Abstract 12444: Toll-like Receptor 3 is Required for Neonatal Heart Repair and Regeneration Following Myocardial Infarction via Glycolysis Dependent Yap/taz Activation

Abstract

Regenerative therapies for repair of the damaged heart could benefit millions of patients annually. The neonatal heart has the capability of repairing/regenerating damaged myocardium. However, this capability is lost when cardiomyocyte metabolism changes from glycolysis to oxidative phosphorylation, within 7 days after birth. Interestingly, Toll-like receptors (TLRs) are required for somatic cell nuclear reprogramming, which is important for tissue regeneration. The Hippo pathway effector YAP promotes cardiac regeneration.
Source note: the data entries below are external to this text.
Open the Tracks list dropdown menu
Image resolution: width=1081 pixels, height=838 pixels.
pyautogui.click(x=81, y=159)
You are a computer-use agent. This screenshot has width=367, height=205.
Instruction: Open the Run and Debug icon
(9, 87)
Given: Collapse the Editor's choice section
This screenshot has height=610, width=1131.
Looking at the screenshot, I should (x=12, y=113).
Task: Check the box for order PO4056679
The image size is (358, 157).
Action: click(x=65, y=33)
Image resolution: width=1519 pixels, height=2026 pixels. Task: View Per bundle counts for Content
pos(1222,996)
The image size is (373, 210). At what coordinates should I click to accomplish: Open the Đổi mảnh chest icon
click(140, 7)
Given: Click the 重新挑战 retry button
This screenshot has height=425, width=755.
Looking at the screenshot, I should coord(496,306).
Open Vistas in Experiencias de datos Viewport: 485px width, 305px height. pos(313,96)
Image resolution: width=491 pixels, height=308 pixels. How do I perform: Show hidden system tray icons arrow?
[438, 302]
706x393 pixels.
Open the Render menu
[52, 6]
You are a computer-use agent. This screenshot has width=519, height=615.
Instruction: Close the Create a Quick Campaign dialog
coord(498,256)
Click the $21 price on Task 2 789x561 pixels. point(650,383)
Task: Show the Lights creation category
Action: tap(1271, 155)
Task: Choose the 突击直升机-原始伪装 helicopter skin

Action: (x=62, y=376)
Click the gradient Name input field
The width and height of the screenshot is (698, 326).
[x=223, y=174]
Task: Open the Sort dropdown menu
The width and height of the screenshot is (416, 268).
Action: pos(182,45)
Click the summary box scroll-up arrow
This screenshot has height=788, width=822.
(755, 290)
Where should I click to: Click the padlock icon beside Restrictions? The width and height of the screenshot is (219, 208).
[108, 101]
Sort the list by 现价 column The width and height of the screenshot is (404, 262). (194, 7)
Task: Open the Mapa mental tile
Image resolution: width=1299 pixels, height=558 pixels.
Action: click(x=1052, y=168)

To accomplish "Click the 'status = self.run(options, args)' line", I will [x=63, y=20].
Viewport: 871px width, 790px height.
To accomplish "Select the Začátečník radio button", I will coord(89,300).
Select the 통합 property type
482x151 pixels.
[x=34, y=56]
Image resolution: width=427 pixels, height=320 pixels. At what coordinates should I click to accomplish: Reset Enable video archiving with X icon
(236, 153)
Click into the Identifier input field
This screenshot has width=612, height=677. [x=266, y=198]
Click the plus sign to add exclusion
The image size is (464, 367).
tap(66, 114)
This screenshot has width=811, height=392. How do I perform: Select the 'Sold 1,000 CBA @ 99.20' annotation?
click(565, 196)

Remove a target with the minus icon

We have reported that TLR ligands can induce protection against myocardial ischemic injury. We hypothesized that TLRs are required for cardiac regeneration in neonatal heart via glycolysis dependent YAP/TAZ activation. To evaluate our hypothesis, myocardial infarction (MI) was induced in one day of wild type (WT) and TLR3 deficient (TLR3 -/- ) neonatal mice (n=5/group). Cardiac function was examined by echocardiography 3 weeks after MI. Cardiomyocyte regeneration and proliferation were examined by histone3 phosphorylation (p-histone3) and EdU incorporation into the cardiomyocytes. In WT neonatal MI mice, cardiac function completely recovered, infarct size was smaller, more p-histone3, EdU was incorporated into the cardiomyocytes, and YAP/TAZ activation was significantly increased following MI. In contrast, TLR3 -/- neonatal hearts showed impaired cardiac function, larger infarct size, less p-histone3 and EdU incorporation and inactivation of YAP/TAZ after MI. To examine whether stimulation of TLR3 will promote glycolysis, cardiomyocytes were isolated from one day old WT neonatal mice and treated with Poly I:C, the TLR3 ligand. Poly I:C treatment significantly increases lactate production, NAD + /NADH ratio, extracellular acidification (ECAR) and YAP/TAZ activation. However, inhibition of glycolysis with 2-Deoxyglucose (2DG) prevented Poly I:C-induced neonatal cardiomyocyte proliferation and regeneration as well as YAP/TAZ activation. In vivo treatment of WT neonatal mice with 2DG (n=6/group) abolished cardiac functional recovery 3 weeks after MI. We conclude that TLR3 is required for neonatal heart regeneration and repair after MI. The mechanisms involve glycolysis dependent activation of YAP/TAZ.